It's election day once more in Philippines. I hope I can do same after I battle with this migraine. For today's post I'll talk about Anothrt attraction of Surigao the Magpupunggko Rockpools. "pungko"in Bisaya my local dialect means "seat"which to me is befitting considering the many scratches I had as I hit my bum in its lava solidified stone formation.
For my cover photo, it's a picture I took of two foreign couples in their DIY trip. I must admit it pinch my heart a bit as there was a time I used to travel with someone. Now I'm enjoying the bliss of travelling with friends if not alone all three for me have their pros and cons but I would be honest I sometimes think of him in my sojourn. But since I promise myself to live a happy life inspite of the setbacks and the heartache I won't dwell on how he broke my heart. Travelling had helped me soothe the pain of a decade long relationship gone south.
It it's quite amazing that the strong tides that creates havoc on typhoon is the same current to make this swimming pools where people can go for a dip or a dive. I actually like the fact that the water is not salty nor itchy.And needless to say they also serves as catchment basins so it's quite safe for the young and old ones to be in this pools even if it's the mighty Pacific Ocean
Much like life, out of our troubles and pain comes beautiful things like characters, genuine friendship and a deep appreciation of things money cant buy like time, love and poise.
I wish I can shed myself from all pain in this life but it's impossible as I did sign up for that too in my natal day. I wish I can say it doesn't hurt when a relationship gets torn apart but it does. We deal with our pain individually but the anguish is universal.
The coastal view and the picturesque stone formation that comes as a result is appealing to almost everyone yet the experience swimming in it and basking under the radiant sun is an individual experience. Hence I tell myself to rise at each fall no matter how bruised my butt is because life is every step worth it.
There are times I envy people who had life easy who are fortunate to find career they want, relationship that brings out the best in you ,the body to die for, perfect health and money that never runs dry. But since I'm not there lucky ones I'll just have to make the most whenever I find them.

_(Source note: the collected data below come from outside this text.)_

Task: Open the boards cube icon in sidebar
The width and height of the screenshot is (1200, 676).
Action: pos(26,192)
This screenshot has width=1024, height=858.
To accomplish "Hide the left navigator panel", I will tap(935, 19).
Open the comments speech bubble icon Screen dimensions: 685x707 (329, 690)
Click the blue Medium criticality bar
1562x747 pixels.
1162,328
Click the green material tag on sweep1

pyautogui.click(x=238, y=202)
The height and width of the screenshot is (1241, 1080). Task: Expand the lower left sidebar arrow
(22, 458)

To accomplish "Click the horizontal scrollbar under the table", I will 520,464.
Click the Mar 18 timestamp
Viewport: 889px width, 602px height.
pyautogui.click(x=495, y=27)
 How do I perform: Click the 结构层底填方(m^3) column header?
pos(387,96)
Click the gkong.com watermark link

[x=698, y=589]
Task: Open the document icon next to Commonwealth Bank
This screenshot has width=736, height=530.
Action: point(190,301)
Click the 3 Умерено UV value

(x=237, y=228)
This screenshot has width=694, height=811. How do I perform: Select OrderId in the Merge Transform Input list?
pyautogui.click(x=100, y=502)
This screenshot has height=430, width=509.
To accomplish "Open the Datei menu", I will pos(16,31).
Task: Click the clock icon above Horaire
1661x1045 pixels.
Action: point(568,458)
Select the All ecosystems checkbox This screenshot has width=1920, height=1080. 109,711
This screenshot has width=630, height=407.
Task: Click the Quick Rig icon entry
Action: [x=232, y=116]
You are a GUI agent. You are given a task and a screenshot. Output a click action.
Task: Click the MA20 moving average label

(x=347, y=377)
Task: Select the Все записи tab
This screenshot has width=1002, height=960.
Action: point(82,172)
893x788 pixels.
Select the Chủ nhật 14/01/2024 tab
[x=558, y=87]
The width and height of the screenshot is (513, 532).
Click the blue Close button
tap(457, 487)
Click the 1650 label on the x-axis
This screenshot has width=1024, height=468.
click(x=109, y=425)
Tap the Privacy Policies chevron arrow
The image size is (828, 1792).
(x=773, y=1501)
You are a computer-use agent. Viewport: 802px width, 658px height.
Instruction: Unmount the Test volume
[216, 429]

Going to this place demands you have strong bones, nimble limbs, good eyes and perfect balance not to have yourself bruised or cracked bones as the stones are sharp. Probably the view won't be impressive to everyone but the challenge of surviving it to tell about the experience is certainly worth your penny.
As I take souvenir pictures I constantly remind myself that though we value what stands ageless may it also remind us to be mindful of our time because had I procrastinated going here it might be too late for me. In places like this away from beeping phone and buzz of traffic I find time to be one with myself and my God and to know I am deeply loved despite the bandages I had. I realized I am indeed blessed to just be there while others slumber to death or paralyzed for life.Yeah there is beauty even in the upheavals as it purifies me and the relationships I am involved with.
This trip made me realized why we need to pick friends who won't leave us behind, why it's vital we travel with least emotional baggage and material possessions and why hope and resilence makes a difference in teaching ones goal.